For a large grid you might have use a lot of MPI processes and it is not easy to find an error message in them. Try looking for the word "Traceback". If you are luck this takes you exactly to the traceback of the error.


If the executable started running but was not able to finish the first timestep, meaning if you do not have at least one line saying:

    THE TIME STEP  n IS COMPLETED

it is possible that there was a problem reading the restart files. Check in the listings of all processes if you find a message like:

   oe-00000-...: forrtl: severe (24): end-of-file during read, unit 999, file .../gem_restart

If you find such a line you need to restart the simulation  from the previous restart file.
If you find no error message at all there might have been a problem with the machine
and the MPI processes could not all get started or that your restart files are corrupted but you can't see it. If this happens for the first time for a given month you can just restart the simulation. But if this happens more than once I would restart the simulation from the previous restart file, assuming there is a problem with the restart files.


If the executable stopped somewhere in the middle and you cannot find an error message but the last line of the listing of the main process says:

    OUT_DYN- WRITING ...
or
    OUT_PHY- WRITING ...

chances are the model got stuck while writing the output. In that case it might be enough to restart the simulation.
However, it might be safer to remove any output files of the previous attempt. You can find them under:

    ~/MODEL_EXEC_RUN/beluga/${GEM_exp}/RUNMOD/output/cfg_0000/*step*/???-???/*

In case you are not running full months make sure to only remove output from the job that stopped and not from any previous job!!!

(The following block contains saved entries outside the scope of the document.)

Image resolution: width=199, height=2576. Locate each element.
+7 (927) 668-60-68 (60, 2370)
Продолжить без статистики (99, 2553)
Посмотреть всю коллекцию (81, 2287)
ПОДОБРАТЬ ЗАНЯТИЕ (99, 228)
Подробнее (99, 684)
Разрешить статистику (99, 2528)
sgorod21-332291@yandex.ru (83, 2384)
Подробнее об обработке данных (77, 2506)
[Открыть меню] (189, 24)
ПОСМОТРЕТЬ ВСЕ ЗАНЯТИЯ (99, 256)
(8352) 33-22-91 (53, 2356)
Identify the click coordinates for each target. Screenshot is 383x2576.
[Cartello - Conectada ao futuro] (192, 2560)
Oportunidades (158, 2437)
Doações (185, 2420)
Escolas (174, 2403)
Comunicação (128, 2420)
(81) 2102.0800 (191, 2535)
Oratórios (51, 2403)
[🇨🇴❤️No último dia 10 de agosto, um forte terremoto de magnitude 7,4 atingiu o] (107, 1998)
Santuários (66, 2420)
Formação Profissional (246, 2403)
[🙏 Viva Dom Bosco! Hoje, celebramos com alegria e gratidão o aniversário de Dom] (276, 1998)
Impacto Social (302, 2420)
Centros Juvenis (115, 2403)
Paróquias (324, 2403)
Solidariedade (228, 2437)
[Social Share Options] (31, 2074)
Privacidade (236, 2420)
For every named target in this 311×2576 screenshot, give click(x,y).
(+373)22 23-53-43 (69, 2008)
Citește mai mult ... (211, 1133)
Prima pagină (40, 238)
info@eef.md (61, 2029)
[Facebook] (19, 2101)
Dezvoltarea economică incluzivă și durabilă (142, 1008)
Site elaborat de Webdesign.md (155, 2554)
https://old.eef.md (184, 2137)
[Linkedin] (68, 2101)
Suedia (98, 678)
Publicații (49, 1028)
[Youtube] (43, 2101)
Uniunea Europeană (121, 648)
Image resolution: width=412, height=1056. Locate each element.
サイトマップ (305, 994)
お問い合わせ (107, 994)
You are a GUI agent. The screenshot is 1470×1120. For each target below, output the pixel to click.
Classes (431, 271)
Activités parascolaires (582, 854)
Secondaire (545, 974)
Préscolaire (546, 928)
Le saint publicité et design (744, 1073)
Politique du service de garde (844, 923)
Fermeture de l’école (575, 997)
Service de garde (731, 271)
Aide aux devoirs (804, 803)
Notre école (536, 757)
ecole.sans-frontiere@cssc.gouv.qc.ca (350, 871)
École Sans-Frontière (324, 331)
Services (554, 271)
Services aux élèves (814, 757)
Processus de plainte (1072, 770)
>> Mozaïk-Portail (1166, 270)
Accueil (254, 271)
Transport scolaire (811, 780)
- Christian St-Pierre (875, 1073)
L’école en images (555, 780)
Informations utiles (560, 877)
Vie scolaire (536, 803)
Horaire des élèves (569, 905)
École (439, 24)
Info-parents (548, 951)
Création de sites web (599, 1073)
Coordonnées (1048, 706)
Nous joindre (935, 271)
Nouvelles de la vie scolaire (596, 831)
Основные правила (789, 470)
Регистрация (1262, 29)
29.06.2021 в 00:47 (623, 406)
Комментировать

But you can of course always check out listings of ALL processes.


If the model stops more than once at the same timestep have a look at the listings of ALL processes to see what went wrong.


If the model stops while writing the restart files you always have to restart the simulation from the previous month.
Meaning if you have the line in the listing saying:

    oe-00000-00000: WRITING A RESTART FILE AT TIMESTEP # ...

But not the line saying:

    oe-00000-00000: GEM_CTRL: END OF CURRENT TIME SLICE AT TIMESTEP ...


When the Fortran executable finishes fine, you will see the following messages at the end of the main process listing:

    oe-00000-00000: Memory==> ...
      :  
    oe-00000-00000:  __________________TIMINGS ON PE #0_________________________
      :  
    oe-00000-00000:  .........RESTART
And then a big '****' box with an "END EXECUTION" inside.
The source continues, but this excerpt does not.